— start of Task input —

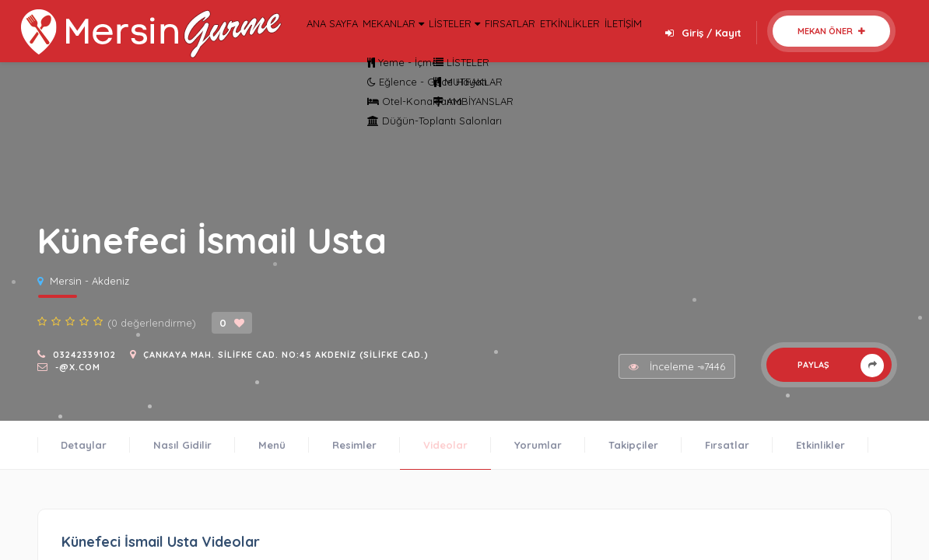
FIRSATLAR (572, 44)
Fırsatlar (727, 445)
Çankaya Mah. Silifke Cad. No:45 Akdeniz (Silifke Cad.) (286, 355)
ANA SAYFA (335, 44)
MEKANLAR (415, 44)
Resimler (354, 445)
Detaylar (83, 445)
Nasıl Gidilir (182, 445)
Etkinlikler (820, 445)
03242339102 (84, 355)
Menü (272, 445)
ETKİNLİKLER (649, 44)
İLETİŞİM (720, 44)
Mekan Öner (831, 31)
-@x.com (78, 367)
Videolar (445, 445)
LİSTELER (497, 44)
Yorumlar (538, 445)
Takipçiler (633, 445)
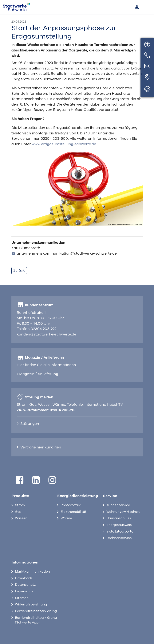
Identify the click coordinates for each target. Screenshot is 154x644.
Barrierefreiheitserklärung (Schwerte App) (33, 620)
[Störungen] (147, 89)
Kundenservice (118, 505)
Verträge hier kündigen (41, 447)
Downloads (24, 578)
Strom (20, 505)
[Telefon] (147, 56)
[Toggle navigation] (146, 7)
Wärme (66, 518)
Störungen (30, 424)
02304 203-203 (63, 410)
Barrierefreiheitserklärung (33, 611)
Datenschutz (25, 585)
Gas (18, 512)
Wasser (21, 518)
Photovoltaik (71, 505)
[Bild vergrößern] (77, 189)
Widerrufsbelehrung (31, 604)
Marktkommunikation (32, 572)
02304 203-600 (54, 139)
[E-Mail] (147, 66)
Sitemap (22, 598)
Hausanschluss (119, 518)
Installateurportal (120, 532)
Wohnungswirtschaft (123, 512)
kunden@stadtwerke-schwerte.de (46, 334)
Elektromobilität (73, 512)
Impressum (24, 592)
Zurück (19, 270)
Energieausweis (119, 525)
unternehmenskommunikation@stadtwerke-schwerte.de (64, 254)
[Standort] (147, 77)
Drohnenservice (119, 538)
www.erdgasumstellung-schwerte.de (64, 144)
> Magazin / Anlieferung (37, 374)
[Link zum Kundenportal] (137, 7)
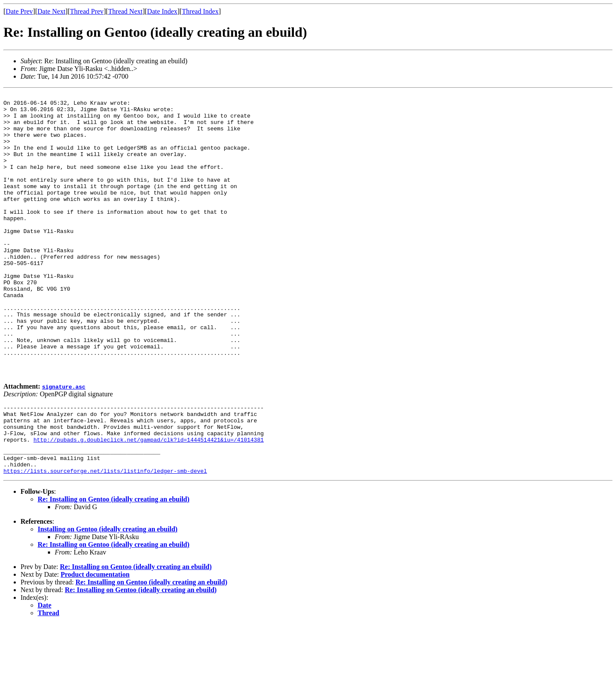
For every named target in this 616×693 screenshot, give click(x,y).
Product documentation (95, 643)
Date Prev (19, 11)
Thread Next (125, 11)
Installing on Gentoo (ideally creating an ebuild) (107, 598)
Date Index (162, 11)
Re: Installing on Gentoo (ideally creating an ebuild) (113, 568)
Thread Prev (86, 11)
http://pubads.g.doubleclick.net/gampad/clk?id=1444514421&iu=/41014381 (148, 504)
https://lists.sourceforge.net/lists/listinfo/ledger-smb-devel (105, 540)
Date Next (51, 11)
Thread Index (200, 11)
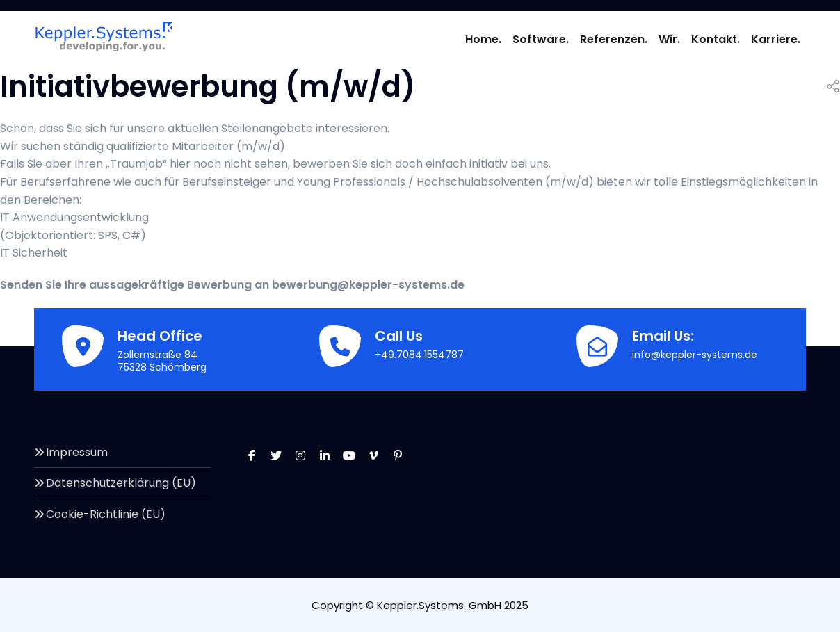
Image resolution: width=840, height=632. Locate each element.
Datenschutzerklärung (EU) (121, 483)
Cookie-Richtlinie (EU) (106, 514)
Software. (540, 39)
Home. (483, 39)
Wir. (669, 39)
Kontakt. (716, 39)
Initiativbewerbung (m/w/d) (208, 86)
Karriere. (775, 39)
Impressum (76, 452)
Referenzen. (613, 39)
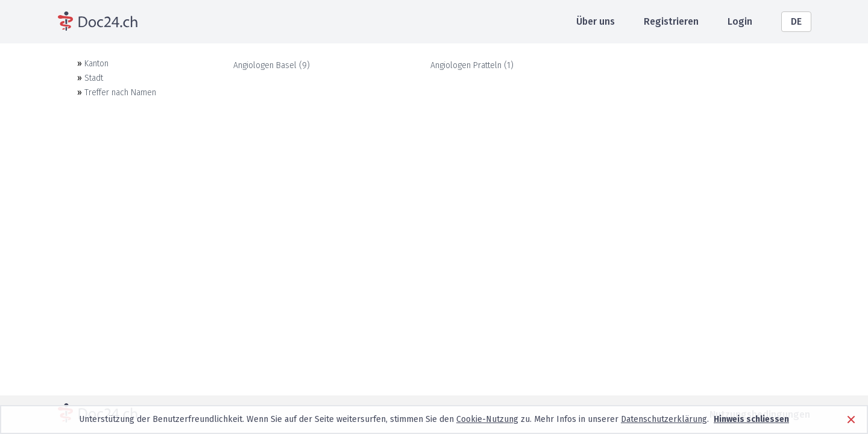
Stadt (93, 78)
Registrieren (671, 21)
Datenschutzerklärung (664, 419)
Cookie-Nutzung (487, 419)
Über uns (596, 21)
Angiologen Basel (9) (271, 65)
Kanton (96, 63)
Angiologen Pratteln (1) (472, 65)
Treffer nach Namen (120, 92)
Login (740, 21)
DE (796, 21)
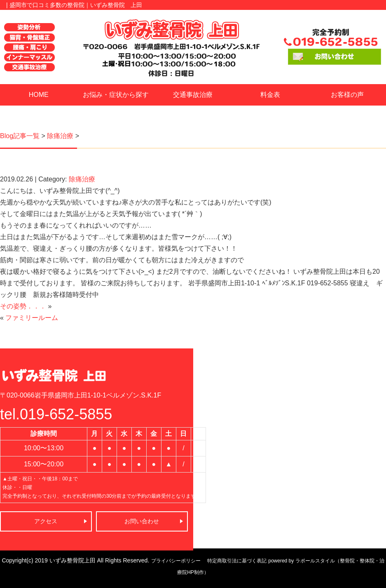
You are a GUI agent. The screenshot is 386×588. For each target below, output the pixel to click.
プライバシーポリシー (176, 561)
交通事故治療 (193, 94)
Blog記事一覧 (20, 136)
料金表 (270, 94)
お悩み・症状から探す (116, 94)
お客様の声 (347, 94)
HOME (39, 94)
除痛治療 (60, 136)
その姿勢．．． (23, 306)
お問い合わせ (142, 521)
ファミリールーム (32, 318)
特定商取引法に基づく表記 (237, 561)
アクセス (46, 521)
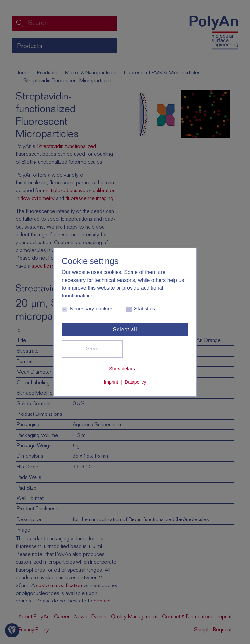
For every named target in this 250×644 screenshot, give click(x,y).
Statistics (141, 309)
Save (92, 348)
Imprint (111, 382)
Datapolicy (135, 382)
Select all (125, 329)
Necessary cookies (88, 309)
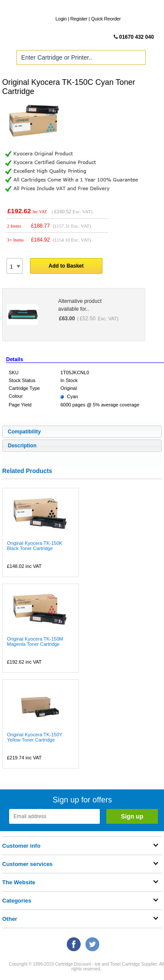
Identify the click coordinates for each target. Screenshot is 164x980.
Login (61, 19)
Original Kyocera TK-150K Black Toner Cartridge (35, 546)
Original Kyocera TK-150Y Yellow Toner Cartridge (34, 737)
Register (79, 19)
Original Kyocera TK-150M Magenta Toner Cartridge (35, 641)
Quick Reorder (106, 19)
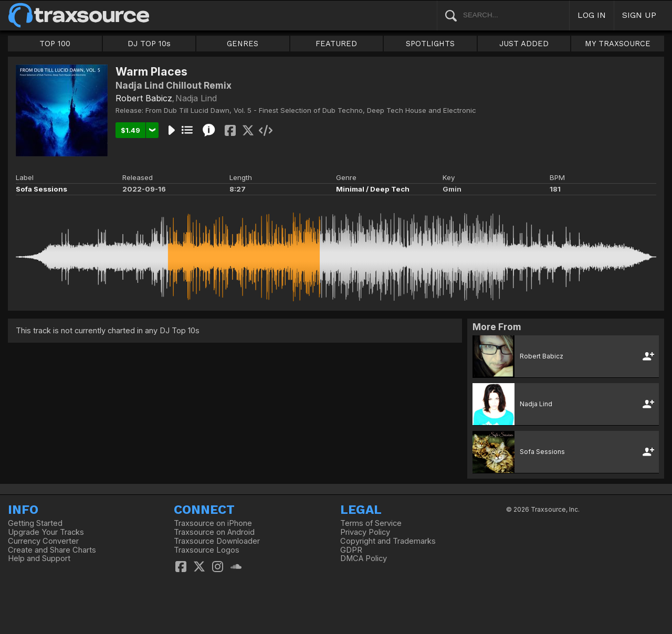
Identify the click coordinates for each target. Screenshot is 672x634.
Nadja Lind (196, 98)
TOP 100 (55, 44)
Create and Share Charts (52, 550)
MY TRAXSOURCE (617, 44)
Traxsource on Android (214, 532)
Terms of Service (371, 523)
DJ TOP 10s (149, 44)
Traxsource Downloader (217, 541)
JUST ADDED (524, 44)
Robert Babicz (144, 98)
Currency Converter (43, 541)
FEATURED (336, 44)
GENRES (243, 44)
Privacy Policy (365, 532)
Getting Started (35, 523)
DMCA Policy (363, 558)
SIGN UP (639, 15)
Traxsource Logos (206, 550)
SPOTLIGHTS (430, 44)
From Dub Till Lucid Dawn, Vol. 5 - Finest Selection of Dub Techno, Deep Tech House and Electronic (311, 110)
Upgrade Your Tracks (46, 532)
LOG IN (592, 15)
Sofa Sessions (41, 189)
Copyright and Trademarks (388, 541)
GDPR (351, 550)
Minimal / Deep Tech (373, 189)
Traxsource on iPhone (213, 523)
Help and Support (39, 558)
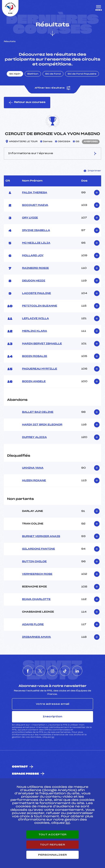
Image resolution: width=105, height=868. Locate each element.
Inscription (53, 716)
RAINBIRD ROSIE (35, 268)
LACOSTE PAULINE (37, 293)
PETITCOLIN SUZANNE (40, 306)
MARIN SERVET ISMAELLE (42, 344)
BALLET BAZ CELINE (38, 412)
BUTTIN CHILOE (34, 561)
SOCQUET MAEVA (35, 205)
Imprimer (93, 170)
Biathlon (33, 74)
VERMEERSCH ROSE (37, 574)
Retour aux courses (27, 102)
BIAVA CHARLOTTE (36, 599)
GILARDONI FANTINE (39, 549)
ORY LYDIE (30, 218)
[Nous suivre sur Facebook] (28, 671)
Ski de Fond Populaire (82, 74)
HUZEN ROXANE (34, 480)
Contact (20, 767)
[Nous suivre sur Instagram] (53, 671)
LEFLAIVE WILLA (36, 318)
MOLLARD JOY (33, 255)
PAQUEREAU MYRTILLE (40, 369)
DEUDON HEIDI (34, 281)
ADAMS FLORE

— end of Task input —

**Task goal**
Reproduce every one of the records above, swapping "Barrierefreiheitserklärung" for "Erklärung zur Barrierefreiheit" wherever it appears and keeping everything else the same. Leave the pictures out of the answer.

**The completed task**
FIRSATLAR (572, 44)
Fırsatlar (727, 445)
Çankaya Mah. Silifke Cad. No:45 Akdeniz (Silifke Cad.) (286, 355)
ANA SAYFA (335, 44)
MEKANLAR (415, 44)
Resimler (354, 445)
Detaylar (83, 445)
Nasıl Gidilir (182, 445)
Etkinlikler (820, 445)
03242339102 (84, 355)
Menü (272, 445)
ETKİNLİKLER (649, 44)
İLETİŞİM (720, 44)
Mekan Öner (831, 31)
-@x.com (78, 367)
Videolar (445, 445)
LİSTELER (497, 44)
Yorumlar (538, 445)
Takipçiler (633, 445)
Identify the click coordinates for each target. Screenshot is 154x644.
Erklärung zur Barrierefreiheit (Schwerte App) (33, 620)
[Störungen] (147, 89)
Kundenservice (118, 505)
Verträge hier kündigen (41, 447)
Downloads (24, 578)
Strom (20, 505)
[Telefon] (147, 56)
[Toggle navigation] (146, 7)
Wärme (66, 518)
Störungen (30, 424)
02304 203-203 (63, 410)
Erklärung zur Barrierefreiheit (33, 611)
Datenschutz (25, 585)
Gas (18, 512)
Wasser (21, 518)
Photovoltaik (71, 505)
[Bild vergrößern] (77, 189)
Widerrufsbelehrung (31, 604)
Marktkommunikation (32, 572)
02304 203-600 (54, 139)
[E-Mail] (147, 66)
Sitemap (22, 598)
Hausanschluss (119, 518)
Installateurportal (120, 532)
Wohnungswirtschaft (123, 512)
kunden@stadtwerke-schwerte.de (46, 334)
Elektromobilität (73, 512)
Impressum (24, 592)
Zurück (19, 270)
Energieausweis (119, 525)
unternehmenskommunikation@stadtwerke-schwerte.de (64, 254)
[Standort] (147, 77)
Drohnenservice (119, 538)
www.erdgasumstellung-schwerte.de (64, 144)
> Magazin / Anlieferung (37, 374)
[Link zum Kundenportal] (137, 7)
For every named target in this 616×693 screenshot, give click(x,y).
Product documentation (95, 643)
Date Prev (19, 11)
Thread Next (125, 11)
Installing on Gentoo (ideally creating an ebuild) (107, 598)
Date Index (162, 11)
Re: Installing on Gentoo (ideally creating an ebuild) (113, 568)
Thread Prev (86, 11)
http://pubads.g.doubleclick.net/gampad/clk?id=1444514421&iu=/41014381 (148, 504)
https://lists.sourceforge.net/lists/listinfo/ledger-smb-devel (105, 540)
Date Next (51, 11)
Thread Index (200, 11)
Image resolution: width=840, height=632. Locate each element.
Datenschutzerklärung (EU) (121, 483)
Cookie-Richtlinie (EU) (106, 514)
Software. (540, 39)
Home. (483, 39)
Wir. (669, 39)
Kontakt. (716, 39)
Initiativbewerbung (m/w/d) (208, 86)
Karriere. (775, 39)
Impressum (76, 452)
Referenzen. (613, 39)
Stadt (93, 78)
Registrieren (671, 21)
Datenschutzerklärung (664, 419)
Cookie-Nutzung (487, 419)
Über uns (596, 21)
Angiologen Basel (9) (271, 65)
Kanton (96, 63)
Angiologen Pratteln (1) (472, 65)
Treffer nach Namen (120, 92)
Login (740, 21)
DE (796, 21)
You are a GUI agent. The screenshot is 386×588. For each target below, output the pixel to click.
プライバシーポリシー (176, 561)
交通事故治療 (193, 94)
Blog記事一覧 (20, 136)
料金表 (270, 94)
お悩み・症状から探す (116, 94)
お客様の声 (347, 94)
HOME (39, 94)
除痛治療 (60, 136)
その姿勢．．． (23, 306)
お問い合わせ (142, 521)
ファミリールーム (32, 318)
特定商取引法に基づく表記 (237, 561)
アクセス (46, 521)
For every named target in this 250×644 screenshot, give click(x,y).
Statistics (141, 309)
Save (92, 348)
Imprint (111, 382)
Datapolicy (135, 382)
Select all (125, 329)
Necessary cookies (88, 309)
Identify the click coordinates for each target. Screenshot is 164x980.
Login (61, 19)
Original Kyocera TK-150K Black Toner Cartridge (35, 546)
Original Kyocera TK-150Y Yellow Toner Cartridge (34, 737)
Register (79, 19)
Original Kyocera TK-150M Magenta Toner Cartridge (35, 641)
Quick Reorder (106, 19)
Identify the click coordinates for each target. Screenshot is 672x634.
Nadja Lind (196, 98)
TOP 100 (55, 44)
Create and Share Charts (52, 550)
MY TRAXSOURCE (617, 44)
Traxsource on Android (214, 532)
Terms of Service (371, 523)
DJ TOP 10s (149, 44)
Traxsource Downloader (217, 541)
JUST ADDED (524, 44)
Robert Babicz (144, 98)
Currency Converter (43, 541)
FEATURED (336, 44)
GENRES (243, 44)
Privacy Policy (365, 532)
Getting Started (35, 523)
DMCA Policy (363, 558)
SIGN UP (639, 15)
Traxsource Logos (206, 550)
SPOTLIGHTS (430, 44)
From Dub Till Lucid Dawn, Vol. 5 - Finest Selection of Dub Techno, Deep Tech House and Electronic (311, 110)
Upgrade Your Tracks (46, 532)
LOG IN (592, 15)
Sofa Sessions (41, 189)
Copyright and Trademarks (388, 541)
GDPR (351, 550)
Minimal / Deep Tech (373, 189)
Traxsource on iPhone (213, 523)
Help and Support (39, 558)
Image resolution: width=105, height=868. Locate each element.
Inscription (53, 716)
RAINBIRD ROSIE (35, 268)
LACOSTE PAULINE (37, 293)
PETITCOLIN SUZANNE (40, 306)
MARIN SERVET ISMAELLE (42, 344)
BALLET BAZ CELINE (38, 412)
BUTTIN CHILOE (34, 561)
SOCQUET MAEVA (35, 205)
Imprimer (93, 170)
Biathlon (33, 74)
VERMEERSCH ROSE (37, 574)
Retour aux courses (27, 102)
BIAVA CHARLOTTE (36, 599)
GILARDONI FANTINE (39, 549)
ORY LYDIE (30, 218)
[Nous suivre sur Facebook] (28, 671)
Ski de Fond Populaire (82, 74)
HUZEN ROXANE (34, 480)
Contact (20, 767)
[Nous suivre sur Instagram] (53, 671)
LEFLAIVE WILLA (36, 318)
MOLLARD JOY (33, 255)
PAQUEREAU MYRTILLE (40, 369)
DEUDON HEIDI (34, 281)
ADAMS FLORE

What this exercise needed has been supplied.